Milano - Papa Ratzinger in tanga decorato con i simboli del Pontefice, calze autoreggenti bordate di pizzo bianco, sigillo al dito e forcina nei capelli a caschetto biondo-platino modello Raffaella Carrà esposto in una mostra organizzata a Milano dall’assessore Vittorio Sgarbi, con tanto di patrocinio del Comune, e dunque del sindaco Letizia Moratti. Nessuna censura in nome della libertà (così dice qualcuno) di pensiero. Ma nella stessa mostra non compare, come invece avrebbe dovuto, un’opera dei ConiglioViola, «collettivo artistico» nato dall’incrocio tra Fabrice Coniglio e Andrea Raviola. Soggetto? Il portavoce del governo Silvio Sircana. O meglio, le immagini che i lettori del Giornale conoscono bene, trasformate in un fotomontaggio.
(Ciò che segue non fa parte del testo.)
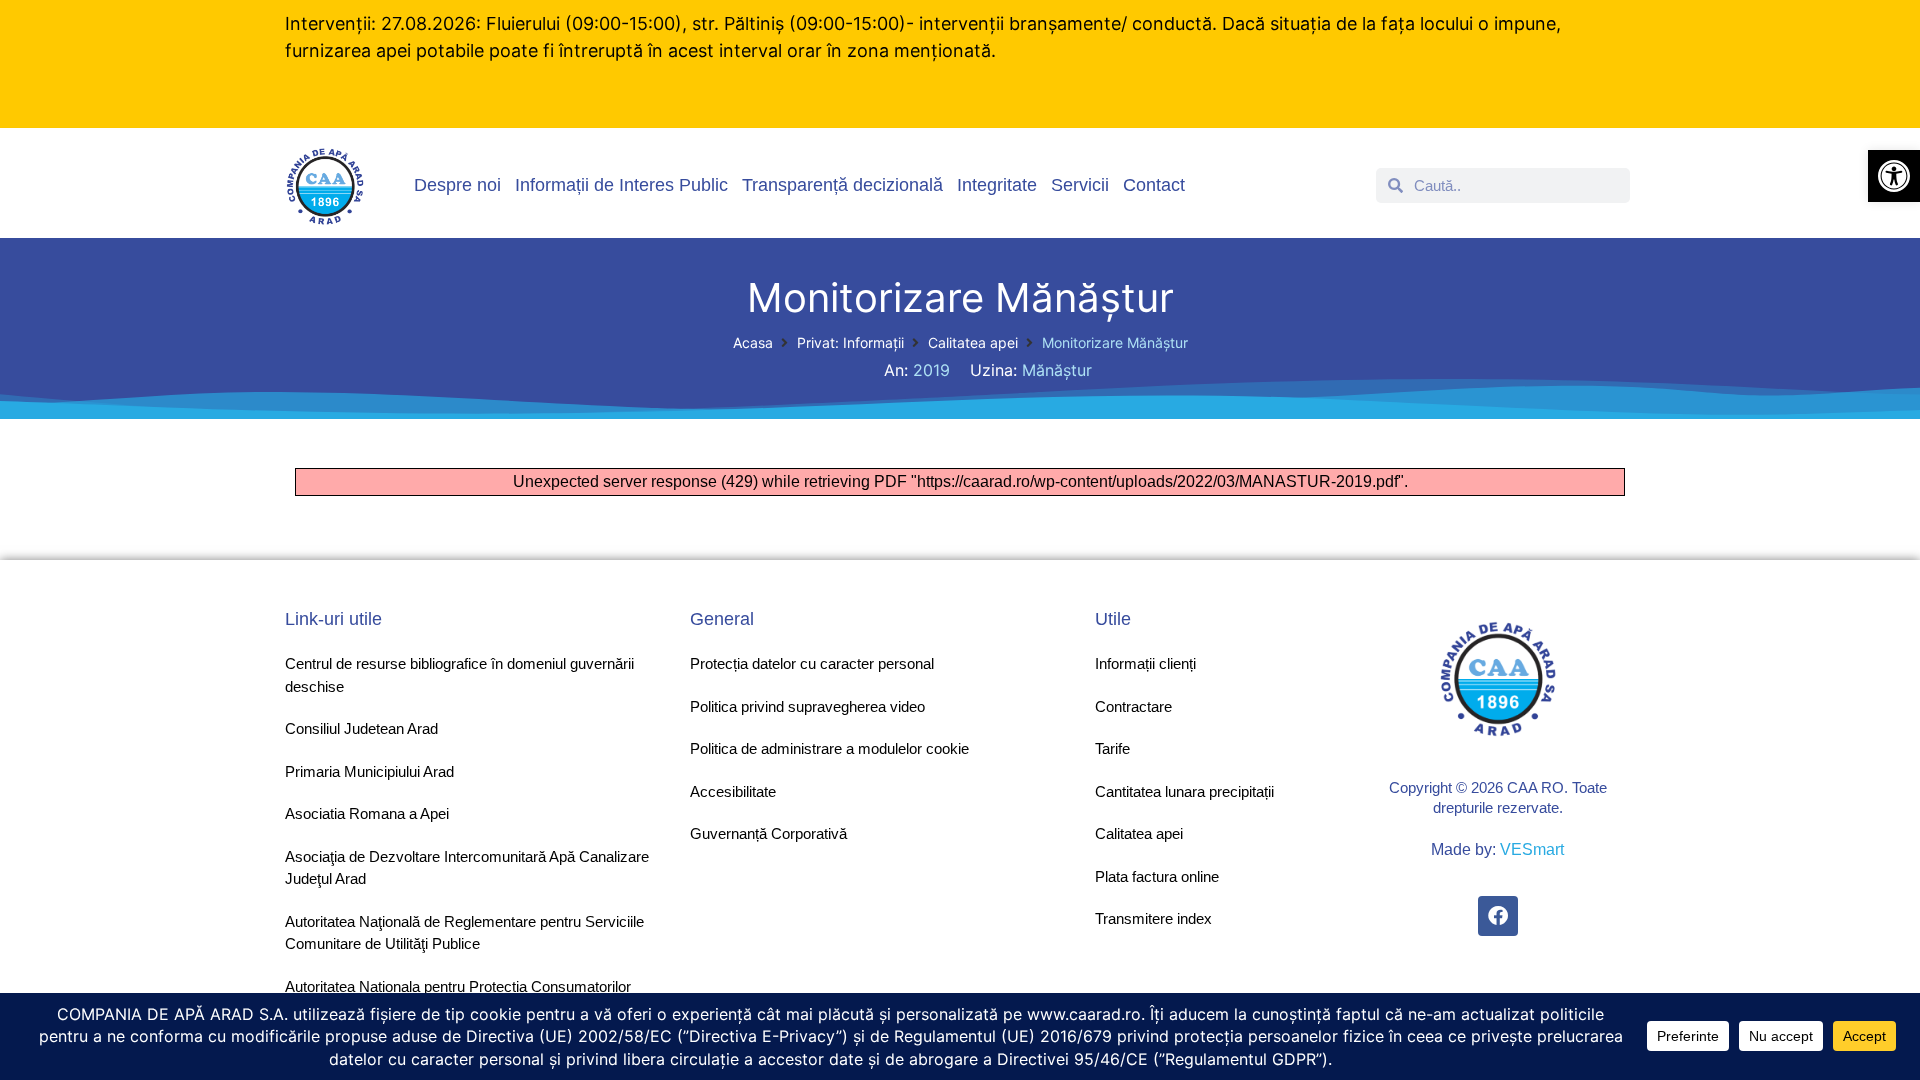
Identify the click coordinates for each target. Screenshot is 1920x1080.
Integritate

Dove, tanto per non farsi mancare niente in questa corsa al peggio, al posto del «bello di notte» che s’accosta al finestrino, c’è un Gesù Cristo nella più classica iconografia del Salvatore. Il titolo? Più che eloquente, Ecce trans. A fianco del Papa nella mostra Arte e omosessualità inaugurata ieri a Milano? Nemmeno per sogno. Tolta all’ultimo minuto per evitare lo scandalo? Neppure. Qui la censura a due pesi e due misure ha colpito. Preventivamente, per non correre rischi. L’opera, infatti, (aggiungere «d’arte» sarebbe forse blasfemo) non è nemmeno inserita nel pregevole catalogo Electa, dove al numero 176 compare a tutta pagina il Benedetto XVI conciato in quel modo. Di Sircana, invece, nessuna traccia. Sparito dall’elenco, sparito dall’esposizione. «Le opere dei ConiglioViola - fa il furbo il giovane curatore, Eugenio Viola - sono esposte». Esposte? Sì, ci sono un innocuo Il celebre san Sebastiano dei ConiglioViola del 2007 e un altrettanto innocente lightbox (come dicono quelli che sanno) Un pomeriggio così. Assomiglia a un fumetto. È persino bello. Nulla a che vedere con il pugno nello stomaco del fotomontaggio Sircana che ci sarebbe dovuto essere. E che invece non c’è. Accuse strumentali dei soliti omofobi? Nemmeno per sogno. Navigare per credere. Tutto è già annunciato, opera, titolo, mostra con tanto di apertura e orari sul sito internet www.gaytv.it.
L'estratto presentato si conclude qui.